Croce ritornò inoltre sulle durissime parole che Dewey gli aveva riservato in Art as experience, quando cioè aveva messo alla berlina «i preconcetti filosofici» dell’italiano. Quando Croce aveva citato quell’intero passaggio nel testo del 1940, non aveva voluto rispondere alle critiche mossegli da Dewey, forse pensando che l’accusa che lui stesso gli aveva rivolto di essere caduto in «circoli viziosi e […] siffatte tautologie del positivismo» (Intorno all’estetica del Dewey, cit., p. 353) fosse sufficiente a pareggiare i conti. Ma successivamente si comportò come se quell’insulto si fosse ormai inasprito:
leggendo [quelle] parole al mio indirizzo mi è parso di sognare […]. Non avrei mai immaginato che, in America, un uomo come il Dewey mi dovesse presentare come il tipo «estremo» di una filosofia filosofica, che egli, giustamente questa volta, non reputa neppur degna di esser da lui confutata (Intorno all’estetica e alla teoria del conoscere del Dewey, cit., p. 303).
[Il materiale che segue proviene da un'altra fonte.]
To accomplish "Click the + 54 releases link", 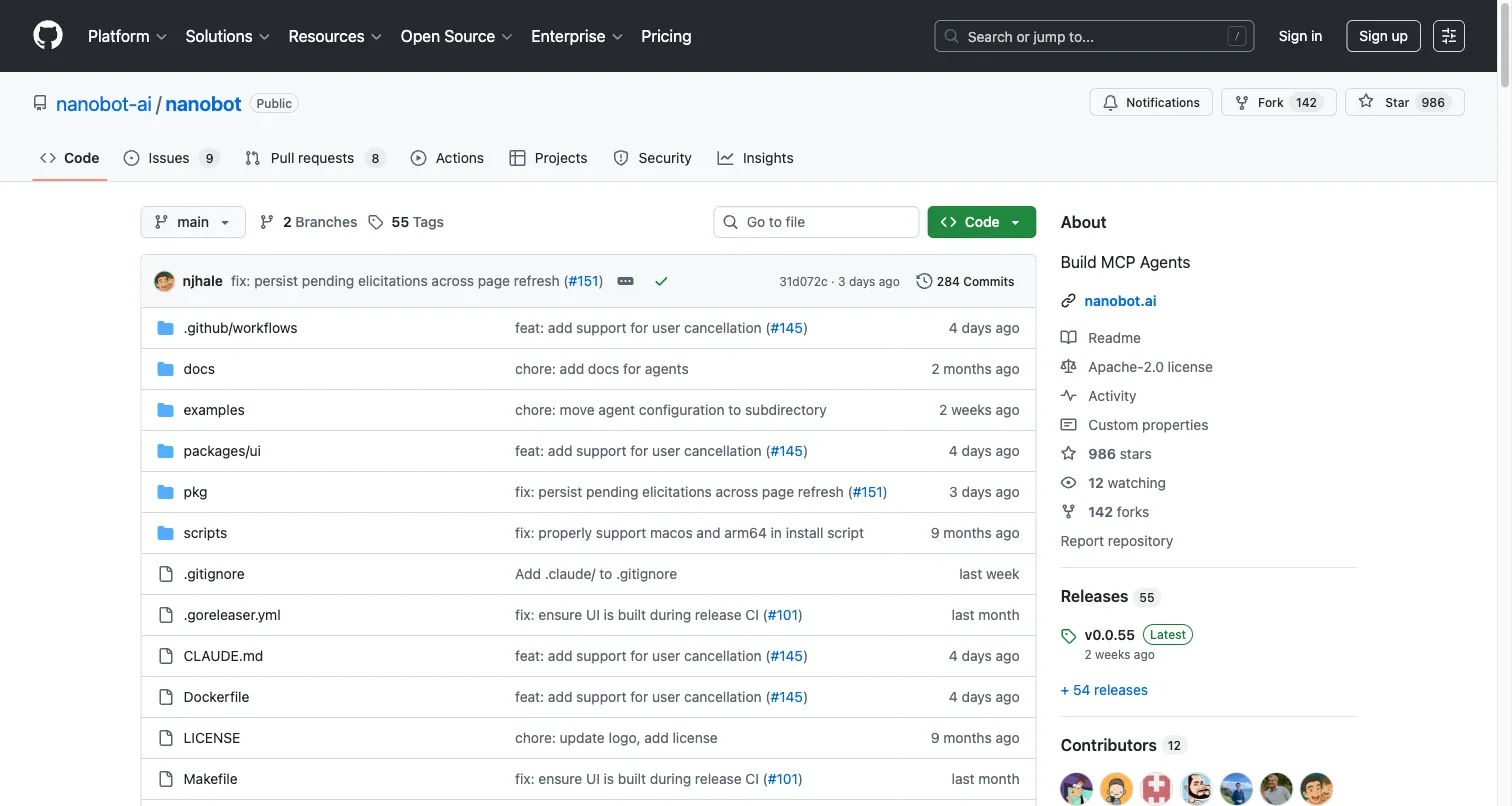I will [x=1104, y=689].

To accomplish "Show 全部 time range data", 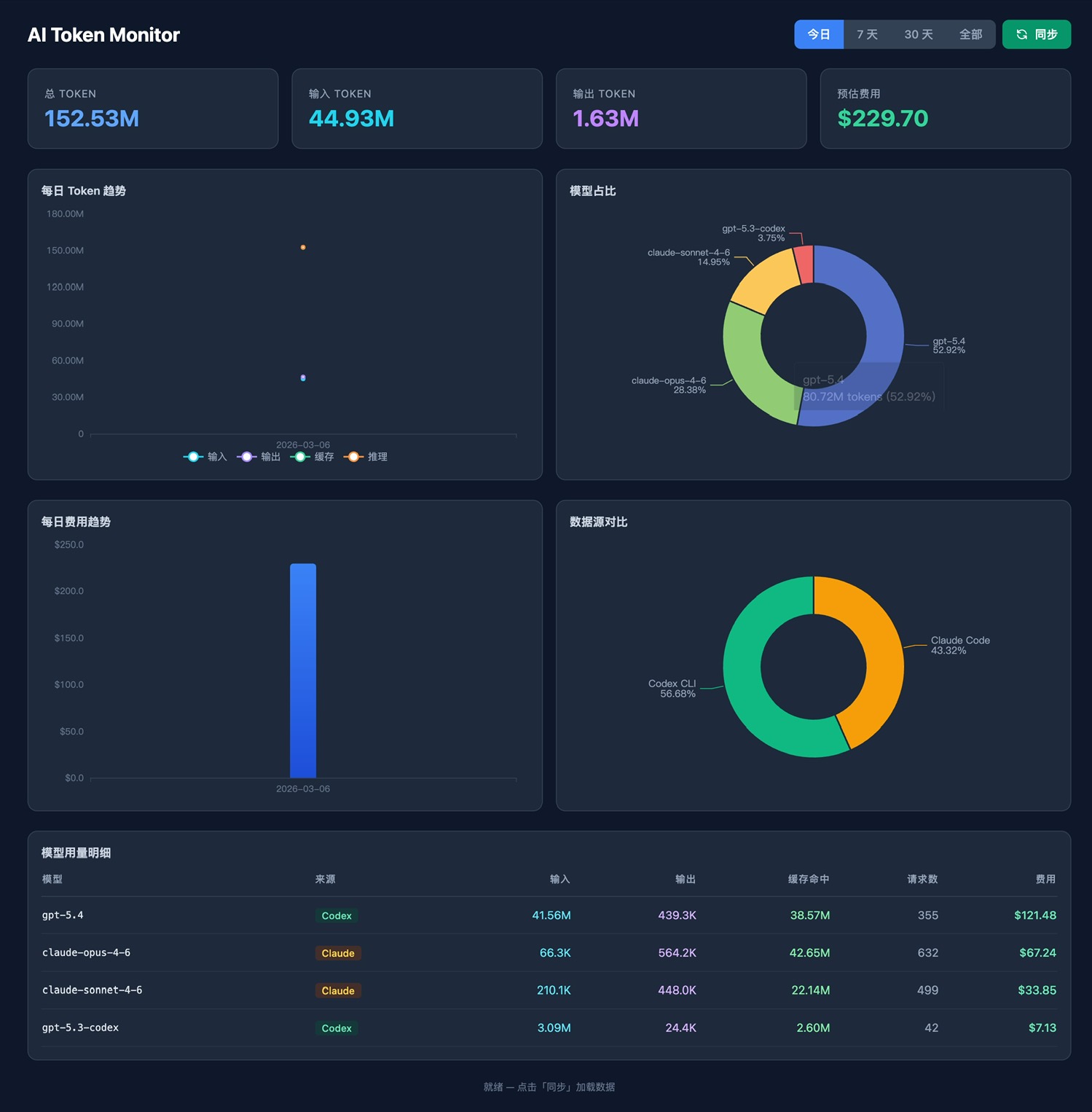I will click(x=970, y=34).
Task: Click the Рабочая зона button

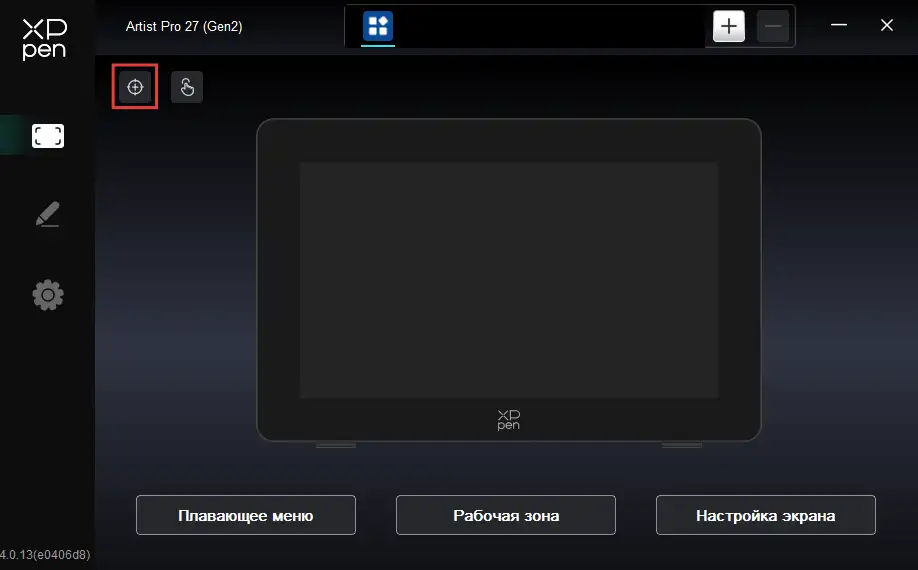Action: 506,515
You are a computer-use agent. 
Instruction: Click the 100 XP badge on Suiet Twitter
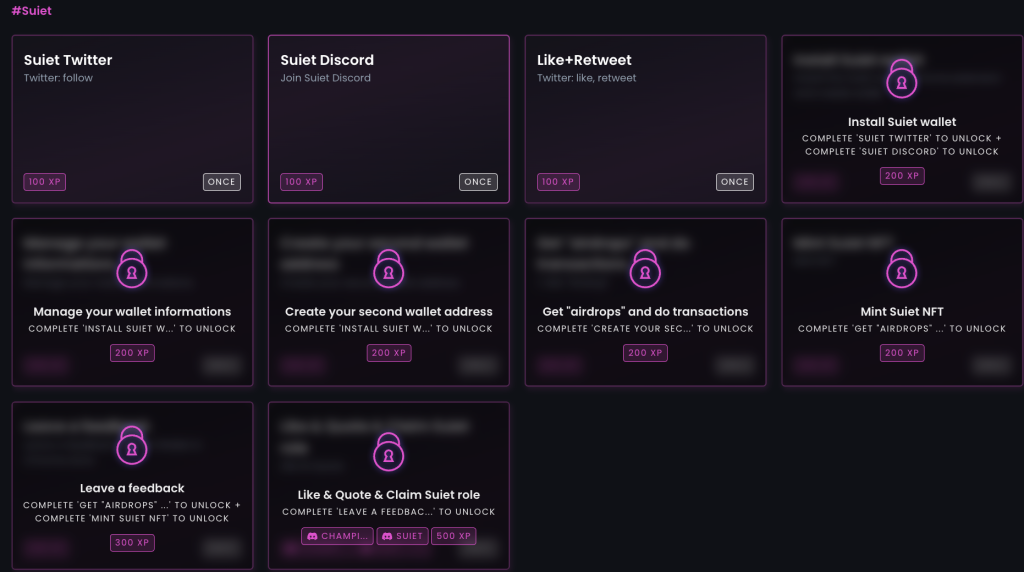(x=44, y=182)
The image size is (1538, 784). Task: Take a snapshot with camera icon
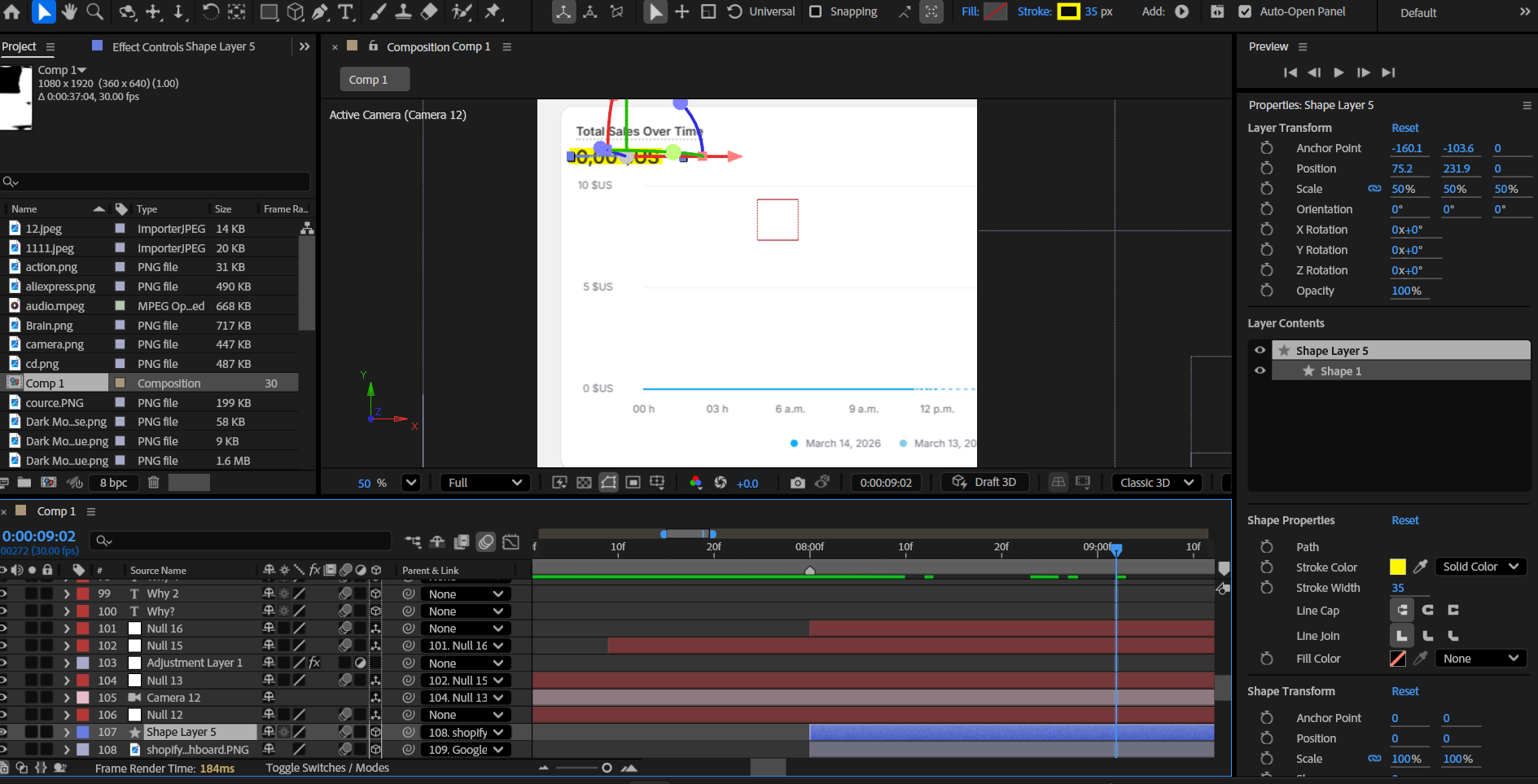(x=797, y=483)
Dewey commise questo errore poiché «empirismo e pragmatismo non gli [erano] stati buoni consiglieri». Ingannato da errori che si erano ormai radicati profondamente nella sua mente, egli non riuscì a «vincere il dualismo di spirito e natura», e così dovette convivere con una illusione – ossia «di averlo vinto mercé di un processo continuativo di natura-spirito, al quale la lineetta congiuntiva delle due parole avrebbe dato la vittoria» (p. 302).
Questa schermaglia senile ci riconsegna Croce al suo meglio e al suo peggio, intento a infilzare il suo oppositore con un segno di punteggiatura, salvo poi affermare di serbare ammirazione per quella «geniale perspicacia» che l’ha spesso condotto a enunciare verità «speculative» (p. 303). Se Dewey avesse letto queste parole, avrebbe capito che «speculativo», detto da un seguace dello spirito, poteva essere un complimento? Non lo sapremo mai.